## Interface element records
════════════════

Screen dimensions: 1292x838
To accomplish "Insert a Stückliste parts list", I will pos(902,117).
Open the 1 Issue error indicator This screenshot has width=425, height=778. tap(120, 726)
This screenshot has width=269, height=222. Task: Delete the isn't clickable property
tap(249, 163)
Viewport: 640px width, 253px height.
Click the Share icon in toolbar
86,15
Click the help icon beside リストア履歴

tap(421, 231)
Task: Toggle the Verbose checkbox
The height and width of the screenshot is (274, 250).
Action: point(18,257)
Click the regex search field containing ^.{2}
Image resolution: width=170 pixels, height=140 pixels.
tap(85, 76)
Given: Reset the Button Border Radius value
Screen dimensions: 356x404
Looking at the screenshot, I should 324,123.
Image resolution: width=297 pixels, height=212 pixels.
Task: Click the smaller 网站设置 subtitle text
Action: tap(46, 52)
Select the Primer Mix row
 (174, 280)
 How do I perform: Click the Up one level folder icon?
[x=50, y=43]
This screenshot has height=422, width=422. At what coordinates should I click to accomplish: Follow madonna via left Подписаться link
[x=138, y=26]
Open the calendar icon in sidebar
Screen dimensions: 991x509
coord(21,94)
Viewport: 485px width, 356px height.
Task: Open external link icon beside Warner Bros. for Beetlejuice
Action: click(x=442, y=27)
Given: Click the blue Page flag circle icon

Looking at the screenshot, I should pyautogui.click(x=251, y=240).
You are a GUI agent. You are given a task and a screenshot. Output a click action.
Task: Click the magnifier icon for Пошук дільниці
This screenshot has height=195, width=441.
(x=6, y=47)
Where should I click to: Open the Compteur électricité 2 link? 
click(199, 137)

════════════════

## Exercise requirements
Repeat every one of the items above, character for character.

## Solution below
Screen dimensions: 1292x838
To accomplish "Insert a Stückliste parts list", I will pos(902,117).
Open the 1 Issue error indicator This screenshot has width=425, height=778. tap(120, 726)
This screenshot has width=269, height=222. Task: Delete the isn't clickable property
tap(249, 163)
Viewport: 640px width, 253px height.
Click the Share icon in toolbar
86,15
Click the help icon beside リストア履歴

tap(421, 231)
Task: Toggle the Verbose checkbox
The height and width of the screenshot is (274, 250).
Action: point(18,257)
Click the regex search field containing ^.{2}
Image resolution: width=170 pixels, height=140 pixels.
tap(85, 76)
Given: Reset the Button Border Radius value
Screen dimensions: 356x404
Looking at the screenshot, I should 324,123.
Image resolution: width=297 pixels, height=212 pixels.
Task: Click the smaller 网站设置 subtitle text
Action: tap(46, 52)
Select the Primer Mix row
 (174, 280)
 How do I perform: Click the Up one level folder icon?
[x=50, y=43]
This screenshot has height=422, width=422. At what coordinates should I click to accomplish: Follow madonna via left Подписаться link
[x=138, y=26]
Open the calendar icon in sidebar
Screen dimensions: 991x509
coord(21,94)
Viewport: 485px width, 356px height.
Task: Open external link icon beside Warner Bros. for Beetlejuice
Action: click(x=442, y=27)
Given: Click the blue Page flag circle icon

Looking at the screenshot, I should pyautogui.click(x=251, y=240).
You are a GUI agent. You are given a task and a screenshot. Output a click action.
Task: Click the magnifier icon for Пошук дільниці
This screenshot has height=195, width=441.
(x=6, y=47)
Where should I click to: Open the Compteur électricité 2 link? 
click(199, 137)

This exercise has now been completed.